Here's the headline from
the Wall Street JournalDeutsche Telekom AG is weighing a bid to acquire Sprint Nextel Corp.
that could catapult the German telecommunications giant's wireless arm,
T-Mobile USA, to the No. 1 position in the U.S., according to people
familiar with the matter.
The downside would be the enormous cluster-fudge of networks. They'd have GSM, iDEN, CDMA and almost Wi-MAX.
We saw what happened when two companies "merged" (they called it a "merger of equals" but it was more of a buyout) that were running different networks. We're talking Sprint and Nextel, duh. There was no real plan for consolidation. Constant changes of direction haven't helped. Sprint used to be number 2 in what was the Big 5 (the lineup used to be AT&T, Sprint, Verizon, Nextel and T-Mobile) and Sprint's stock was in the low $20 range and generally on the rise. Since the merger both sides of Sprint/Nextel have seen literally millions of subscribers and billions of dollars evaporate.
What I'm getting at is that DT/T-mobile seems to have its head on straight. Other than the change from VoiceSteam to T-Mobile (which was done in the relative infancy of their US debut) they've never suffered an identity crisis (Like
AT&T Cingular AT&T) and never had to transition from one network to another (like AT&T from TDMA to GSM or Nextel from TDMA to iDEN or Sprint from GSM to CDMA). Unless they have a
very clear roadmap for what they're going to do with their customers in regards to network there are going to be
massive problems with a buyout of Sprint. I would have to imagine that it would be something along the lines of moving their GSM customers to CDMA (most of their GSM handsets have a CDMA almost-twin). Next would be either rolling out a nationwide Wi-MAX network for Wi-MAX airacrds and CDMA handsets that connect to Wi-MAX for data or potentially work in a dropping of Wi-MAX entirely and rely on EVDO for its data needs. Because of the incentives usually offered to switch to the "favored" network, it would seem cheaper to abandon GSM. However, GSM is more globally accepted and is a cheaper overall network. I hope that if they merge they stick with CDMA because frankly, I've never been impressed with the call quality I've had when talking to someone with T-Mobile and never been anything
but impressed with the call quality I've had with Sprint.

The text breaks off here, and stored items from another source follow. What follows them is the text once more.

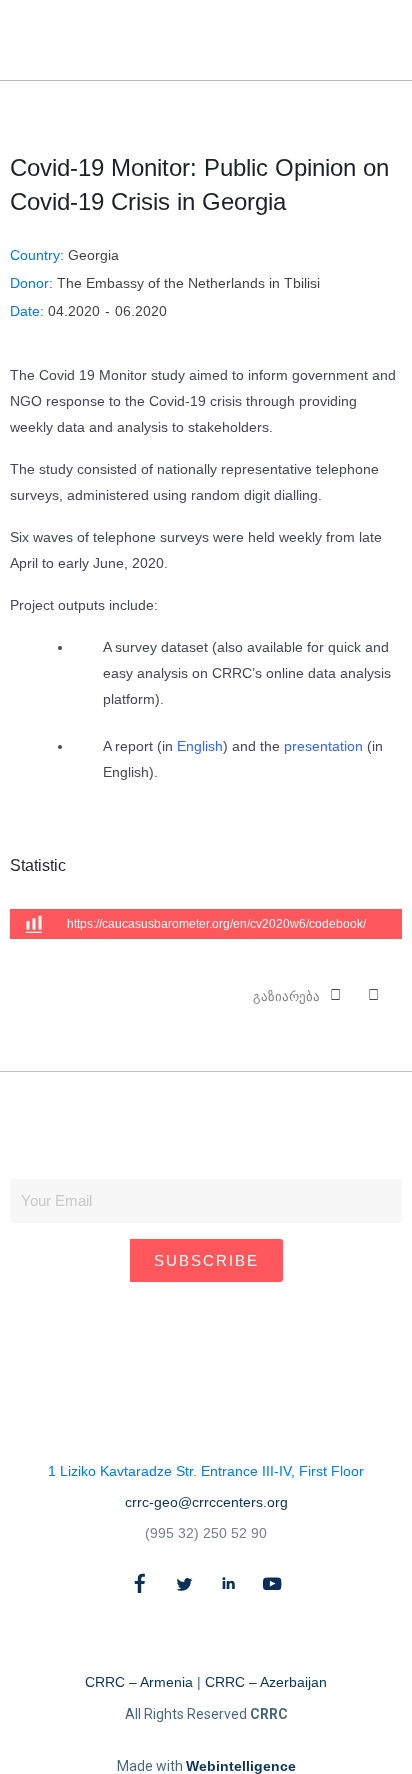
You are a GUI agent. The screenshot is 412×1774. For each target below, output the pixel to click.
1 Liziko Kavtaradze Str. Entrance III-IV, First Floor (206, 1471)
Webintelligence (241, 1766)
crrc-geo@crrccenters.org (206, 1502)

Also, they'd need to work dropping iDEN into that plan too.
Except for the part where Sprint is saying Wi-MAX and VZE is saying LTE for 4th gen data a Verizon buyout of Sprint would make so much more sense, especially because Wi-MAX is still in a test deployment.
I'll admit, as I usually will, that I don't have any kind of degree in anything. What I do have is experience. I experienced the Sprint/Nextel merger first-hand and know how poorly it was handled. It took them 3 years to decide that they should use the near-billion dollar city-sized campus in Kansas as their HQ (which also allows them to pay relocated employees less in accordance with their policy for reducing pay when transferring to an area with a lower cost of living) instead of the campus in Reston, VA (which is still only partially vacated). They're just now, also three years later, rolling out handsets that will allow iDEN customers to completely move over to CDMA as opposed to the hybrid units that reduce iDEN traffic but don't really address the need to get rid of the entire network. Any plan that came out didn't seem like it was that well planned and was then changed before it had a chance to take hold. I have to assume that if I can see the huge potential for ginormous fail that the brains behind Deutsche Telekom must have as well.
If the buy happens (and it's a really, really,
really big "if") it needs to be done with more planning, commitment and follow-through than would be needed in the acquisition of a competitor using the same type of network. With Sprint's stock $30 away from the top 2 (AT&T and VZW) and DT's better, but not amazing in the upper teens, a poorly handled Sprint acquisition could very well put the new company in dire straights very quickly. Were that to happen we could very easily see the Big 4 very quickly become the Big 2.